# Can all livebearers be crossed...



## ronnfive (Sep 19, 2005)

This is the most FAQ's by the experienced livebearer breeder, and unfortunately the answer is "NO!" They will only breed within their species.

Genus:

*Mollies* – Poecilia Latipinna
*Guppies* – Poecilia Reticulata

*Swordtails* – Xiphophorus helleri
*Platies* - Xiphophorus maculatus

Platies and swordtail are so very closely related that they will often breed resulting to many color varieties of xiphophorus.

Mollies and Guppies are not that common crossed, but there are some rumor that they do succesfully crossed them, and here are some proof... the Guppy-tail Molly. I don't really know if this is true or just an evolution of their fins from sailfin crossed and a high-fin varieties but perhaps true coz they belong to the same genus. 

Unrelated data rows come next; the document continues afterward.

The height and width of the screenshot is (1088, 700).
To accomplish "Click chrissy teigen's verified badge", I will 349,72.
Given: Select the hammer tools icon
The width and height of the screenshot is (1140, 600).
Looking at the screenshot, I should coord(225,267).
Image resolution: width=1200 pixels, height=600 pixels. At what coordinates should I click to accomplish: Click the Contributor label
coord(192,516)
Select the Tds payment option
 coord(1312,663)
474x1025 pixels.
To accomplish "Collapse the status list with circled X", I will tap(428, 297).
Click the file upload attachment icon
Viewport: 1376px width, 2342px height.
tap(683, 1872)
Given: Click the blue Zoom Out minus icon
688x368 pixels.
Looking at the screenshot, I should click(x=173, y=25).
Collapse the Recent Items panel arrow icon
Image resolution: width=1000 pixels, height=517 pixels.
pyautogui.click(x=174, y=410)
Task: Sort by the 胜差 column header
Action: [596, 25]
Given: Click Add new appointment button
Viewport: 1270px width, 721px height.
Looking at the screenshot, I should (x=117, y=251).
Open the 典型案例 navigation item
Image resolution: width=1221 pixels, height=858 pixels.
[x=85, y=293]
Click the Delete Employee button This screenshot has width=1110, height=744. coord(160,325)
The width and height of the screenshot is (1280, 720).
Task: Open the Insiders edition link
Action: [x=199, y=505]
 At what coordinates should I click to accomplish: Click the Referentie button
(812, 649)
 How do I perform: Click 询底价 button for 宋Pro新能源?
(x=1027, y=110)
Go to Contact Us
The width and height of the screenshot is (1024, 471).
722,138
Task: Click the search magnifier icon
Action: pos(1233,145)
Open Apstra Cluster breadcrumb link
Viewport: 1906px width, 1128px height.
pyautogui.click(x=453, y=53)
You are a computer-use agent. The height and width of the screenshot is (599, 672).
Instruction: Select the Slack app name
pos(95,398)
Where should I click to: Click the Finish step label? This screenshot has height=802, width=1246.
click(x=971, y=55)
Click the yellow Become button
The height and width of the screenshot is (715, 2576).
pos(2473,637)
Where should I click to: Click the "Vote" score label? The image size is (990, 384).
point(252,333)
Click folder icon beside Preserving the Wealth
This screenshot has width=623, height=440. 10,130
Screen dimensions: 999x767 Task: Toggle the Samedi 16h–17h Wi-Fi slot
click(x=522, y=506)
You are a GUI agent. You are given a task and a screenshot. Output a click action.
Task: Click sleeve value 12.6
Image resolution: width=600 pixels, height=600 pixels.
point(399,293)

And here is another proof, maybe... snakeskin guppy and molly cross?
http://www.hawaii.edu/environment/IntroducedFish/molly.gif

Hope this helped, thank you!
Ronn

Please feel free to correct me, if I’m wrong or add something... so that this will be very useful to the others or new into fish keeping of this type of fish. Thank you.


----------



## Lydia (Feb 6, 2005)

Great info. Very helpful! Maybe this can be "stickied" too?


----------



## doggydad38 (Jan 18, 2005)

Xiphophorus variatus is it's own species and the Guppy-tailed Molly is the result of selectively breeding for longer tailed Mollies. Guppy/Molly crosses tend to be sterile and die at a young age.


----------



## fishboy (Feb 26, 2005)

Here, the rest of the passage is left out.